== DIRECTIONS ==
Take each line in the entries below that holds "Given" and show it.

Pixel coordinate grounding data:
--------
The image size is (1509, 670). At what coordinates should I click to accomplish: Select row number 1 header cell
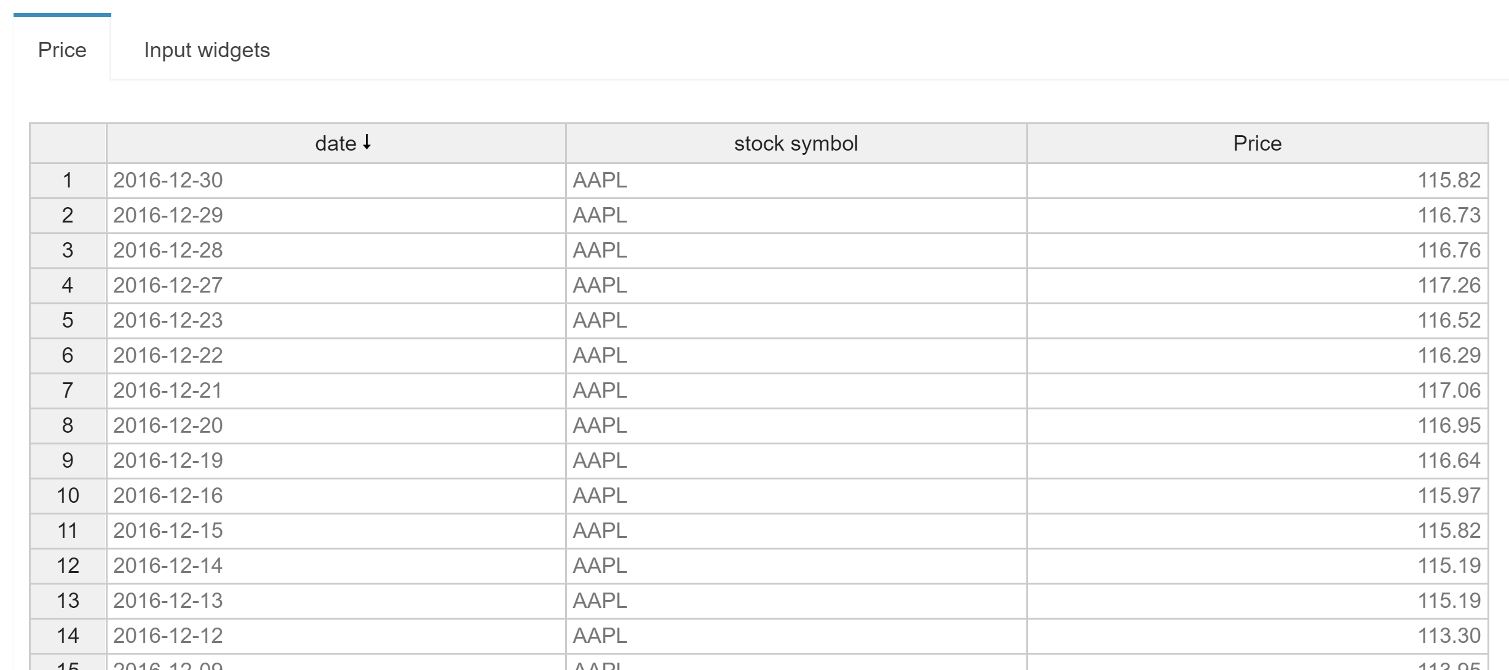coord(68,180)
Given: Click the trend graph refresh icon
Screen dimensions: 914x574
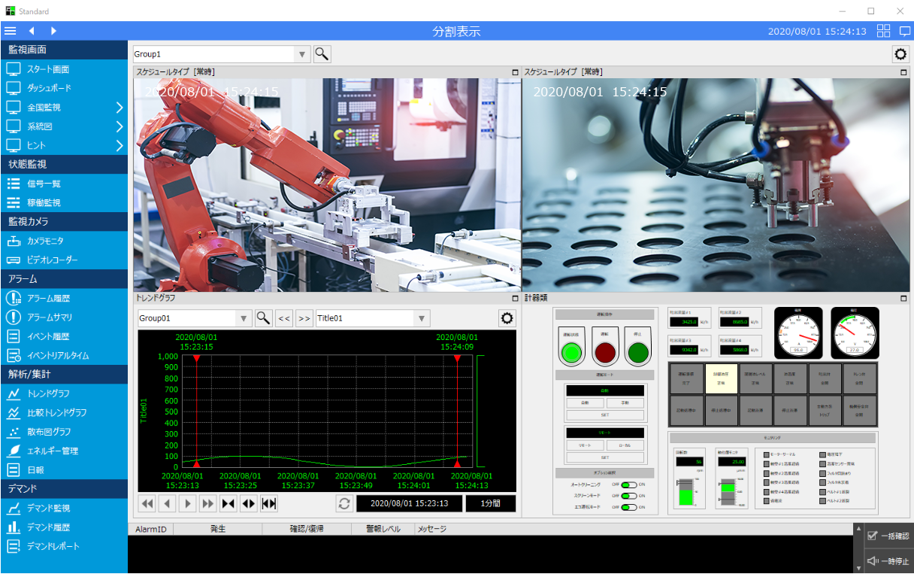Looking at the screenshot, I should click(344, 503).
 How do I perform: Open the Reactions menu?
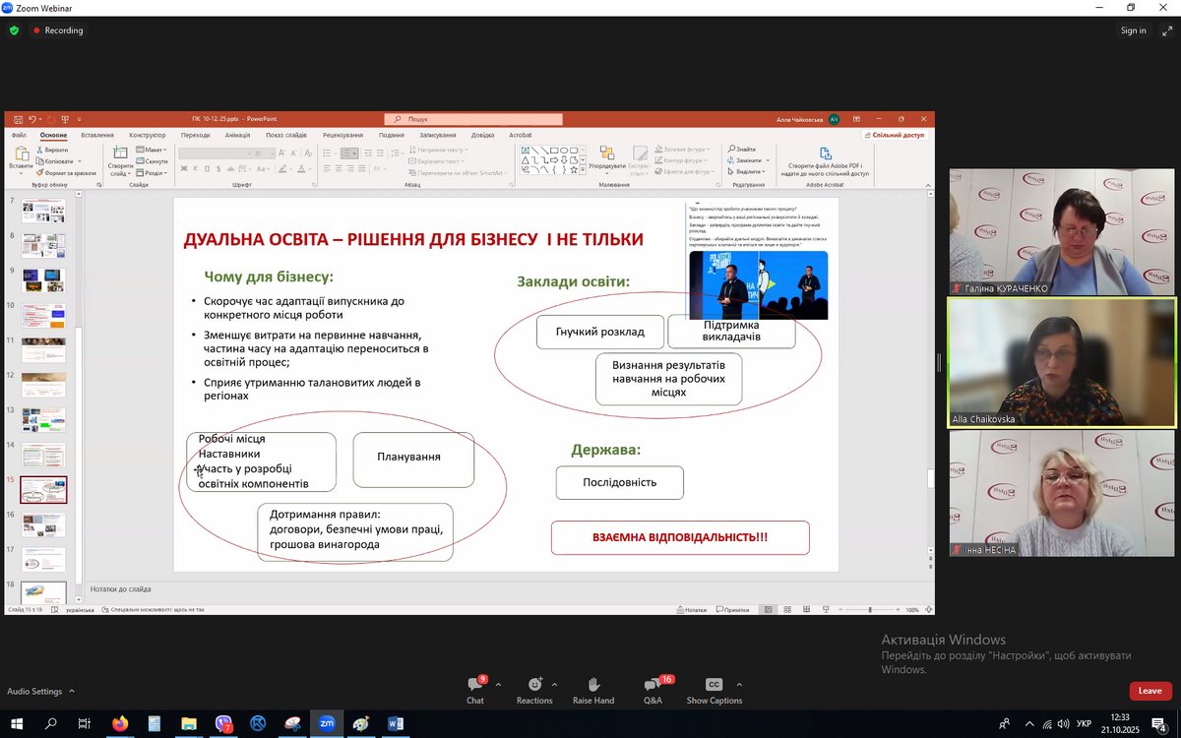tap(534, 686)
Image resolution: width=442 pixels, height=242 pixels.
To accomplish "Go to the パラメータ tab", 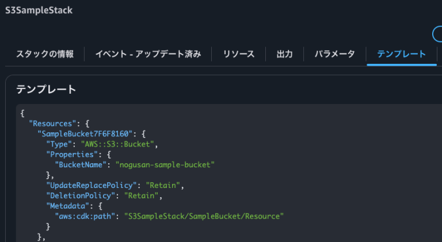I will pos(335,55).

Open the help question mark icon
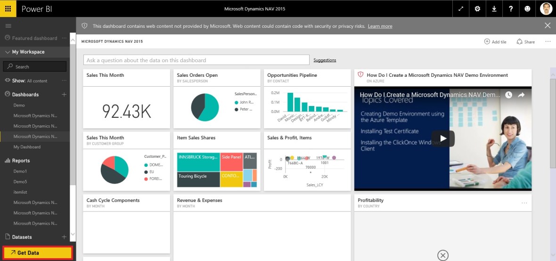[x=511, y=8]
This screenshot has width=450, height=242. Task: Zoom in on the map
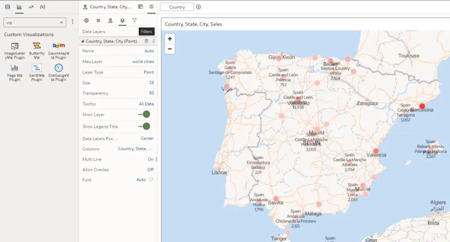(170, 39)
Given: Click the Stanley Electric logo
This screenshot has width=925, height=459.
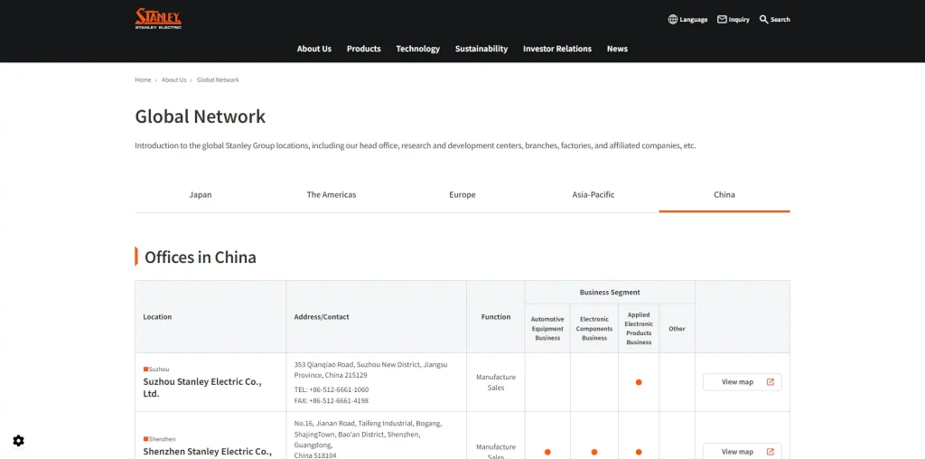Looking at the screenshot, I should click(x=158, y=18).
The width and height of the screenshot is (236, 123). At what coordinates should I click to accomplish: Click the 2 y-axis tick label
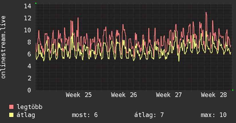(29, 78)

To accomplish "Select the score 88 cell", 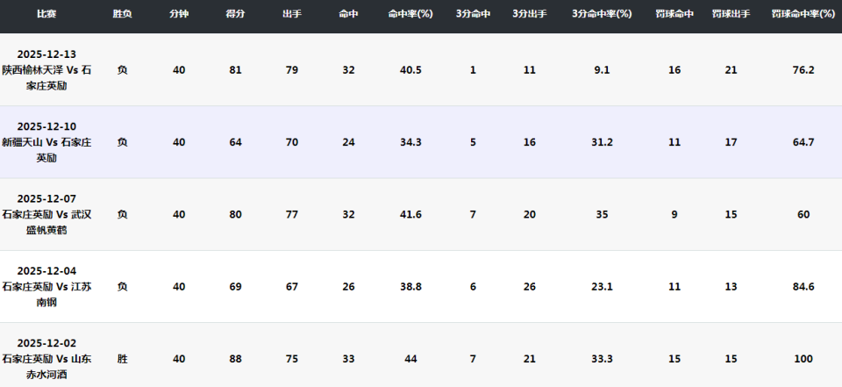I will tap(235, 359).
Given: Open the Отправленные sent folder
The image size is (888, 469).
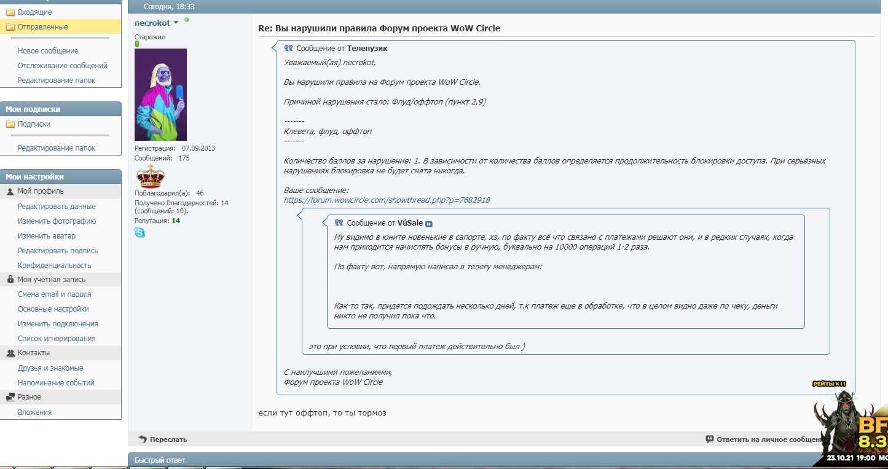Looking at the screenshot, I should pos(42,27).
--------
== OUTPUT OF THE EXERCISE ==
Given: Click the trend graph refresh icon
Given: Click the Stanley Electric logo
Given: Open the Отправленные sent folder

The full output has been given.